理学療法士・作業療法士のみなさん、こんにちは。作業療法士の仲田です。今回は、多くの療法士が「診断名を書くだけ」と思いがちなICFの『健康状態』について、臨床の質を高めるための深い意味と活用法を作業療法士の視点から解説します。
この記事は、私が開催するZoomセミナー「OTしゃべり場」で、参加者の療法士さんから実際にいただいた質問への回答が元になっています。現場のリアルな悩みにお答えします!

仲田先生、ICFの「健康状態」について質問です! 正直、カルテに診断名が書いてあるので、わざわざ転記する必要があるのか疑問に思っていました。

良い質問ですね!確かにその通りです。ですが、ICFにおける健康状態は、単に診断名を写すだけではないんですよ。その人の生活全体を理解するための『出発点』として捉えることが、私たち療法士には求められます。
ICFの健康状態は「出発点」という考え方

はい。ICFの「健康状態」には、疾患や障害、外傷といった医療的な診断名や病状を記載します。しかし、それはあくまでスタート地点。そこから“生活機能”や”背景因子”にどう影響していくか、その連鎖を読み解くためにあるんです。

なるほど…!診断名だけで判断してはいけない、ということですね。

その通りです。例えば同じ「脳梗塞による片麻痺」という健康状態でも、回復の程度、ご本人の性格、家族の支援、家の環境などによって、生活の質(QOL)は全く違ってきますよね。
健康状態から始まる「影響の連鎖」を理解する

そこで重要になるのが、“影響の連鎖”を読み解く視点です。「健康状態」が出発点となり、そこから「心身機能・身体構造」の低下が起こり、それが「活動」の制限につながり、さらに「参加」の制約を生み、心理的な影響も出てくる…この一連の流れを評価するんです。
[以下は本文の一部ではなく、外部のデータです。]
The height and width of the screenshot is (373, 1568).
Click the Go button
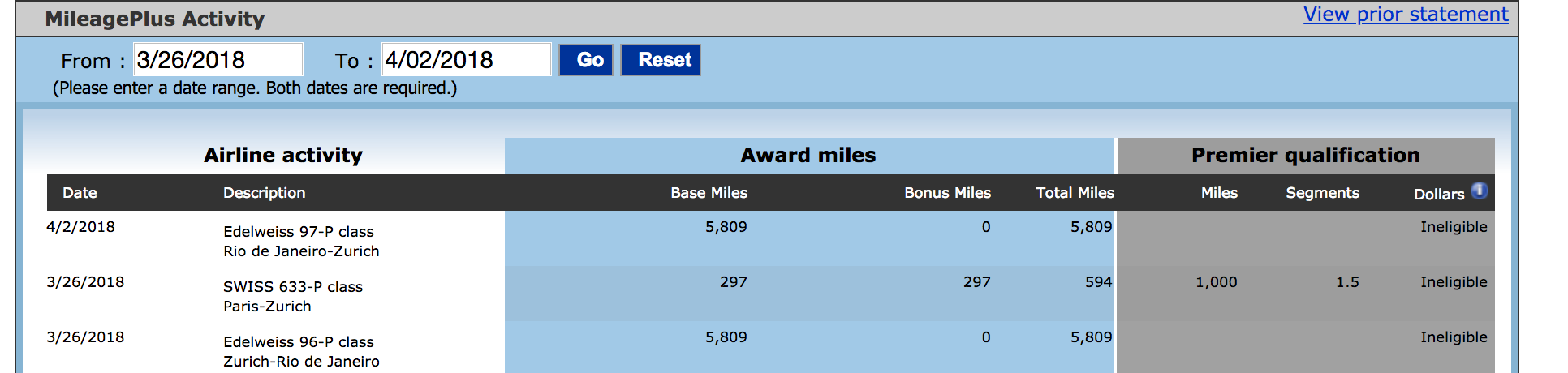tap(586, 60)

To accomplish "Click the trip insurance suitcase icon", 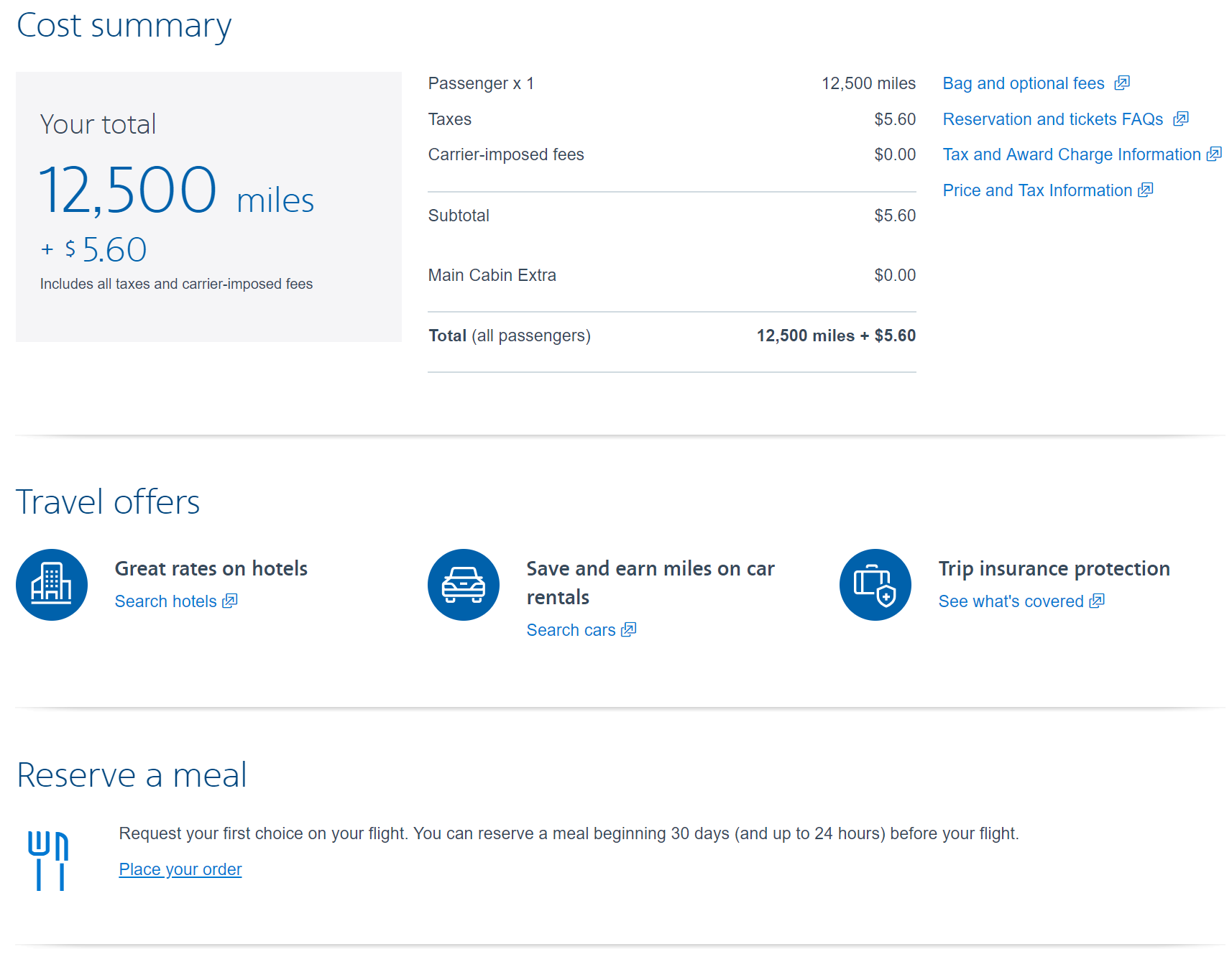I will [x=875, y=585].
もう一つ大切なのは、健康状態は固定されたものではない、ということです。治療によって改善することもあれば、新たな合併症が生じることもあります。常に変化する要素として捉え、評価を更新し続ける必要があります。
【実践】臨床で使えるICF健康状態の記載例
では、具体的にどのように書けばよいのでしょうか。診断名が「脳卒中後左片麻痺(右中大脳動脈領域)」の患者さんを例に考えてみましょう。
ICF健康状態の記載例(脳卒中後左片麻痺)
- 主診断:脳卒中後左片麻痺(右中大脳動脈領域)
- 合併症:高血圧、糖尿病(血糖コントロール状態も追記すると尚良い)
- 現在の状況:発症後2ヶ月。回復期リハビリテーション病棟にてリハビリ継続中。
- 特記すべき症状:医師より右視床痛の指摘あり。また、麻痺に伴う左肩の痛み(亜脱臼の有無など)も出現。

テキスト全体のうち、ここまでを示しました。